En Russie, Sibelius bénéficia d'une écoute positive dès ses débuts. L'intégrale de Rojdestvensky à la tête de l'Orchestre de la Radio d'URSS demeure l'une des plus remarquables de toute l'histoire de l'enregistrement sibélien.

Le Polonais Witold Lutolawski (1913-1994) présente quelque parenté d'écriture au plan du déroulement musical allant d'une idée simple vers une complexification croissante, ménageant une réelle attente et une réalisation dramatique.

Dans les pays nordiques il est justifié d'indiquer que la technique de croissance thématique, et d'autres caractères de la musique de Sibelius (masses sonores typiques, études de la couleur, vitesse différente des strates instrumentales.. ), a marqué des compositeurs comme Vagn Holmbœ (1909-1996) et Per Nørgård (né en 1932) au Danemark, comme Aulis Sallinen et dans une certaine mesure seulement Magnus Lindberg (né en 1958) et Kaija Saariaho (née en 1952) en Finlande.

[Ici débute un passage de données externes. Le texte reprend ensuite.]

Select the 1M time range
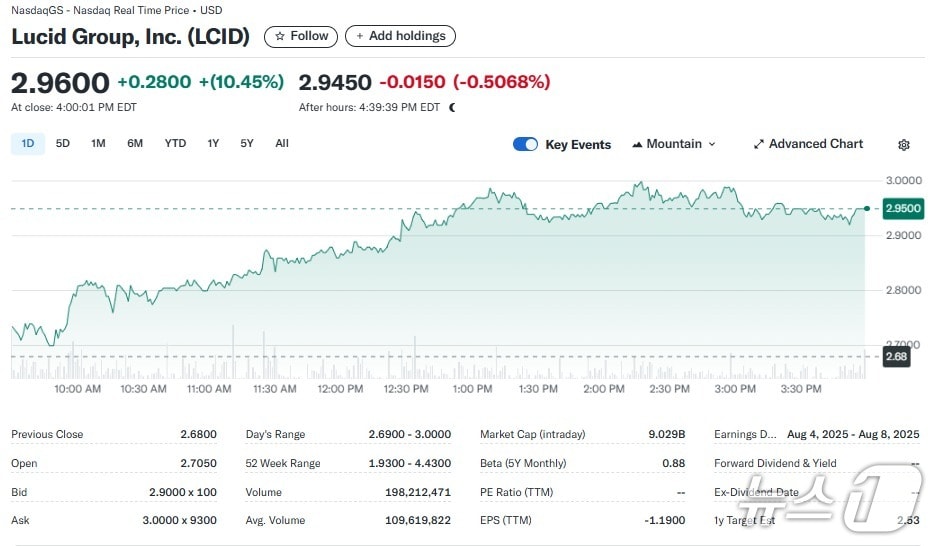 click(98, 143)
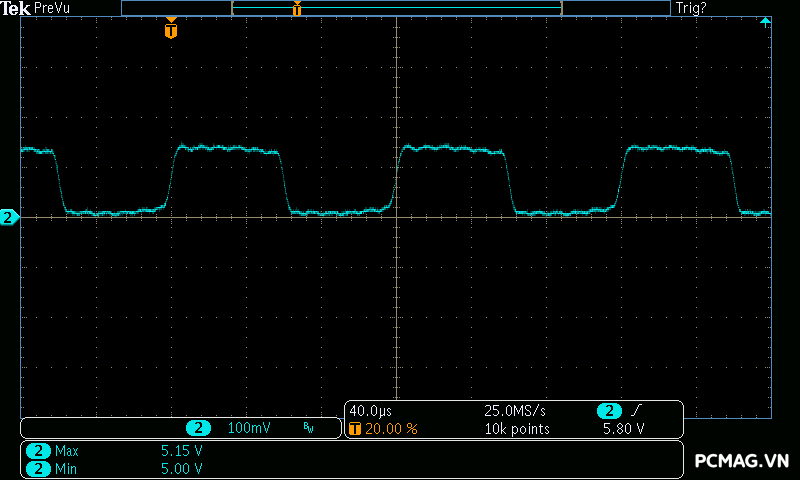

Un Maître sans descendance.

Ainsi donc en dépit d'une reconnaissance élargie et d'influences (somme toute réduites) ni Sibelius lui-même ni sa musique n'ont induit d'élèves inconditionnels ni de courants déclinant fidèlement son esthétique. Sibelius est et reste inimitable. Son destin et son art se suffisent largement à eux-mêmes. Il est bien évident que sa production n'engendre aucune lassitude, n'évoque aucun passéisme et nous le fait apparaître pleinement comme notre authentique contemporain. Sibelius pour les musiciens cités supra a constitué une certaine source d'inspiration pour l'élaboration de leur univers musical marqué plus largement, la plupart du temps, par le flux touffu et complexe des courants pluralistes venus des horizons les plus variés et divers.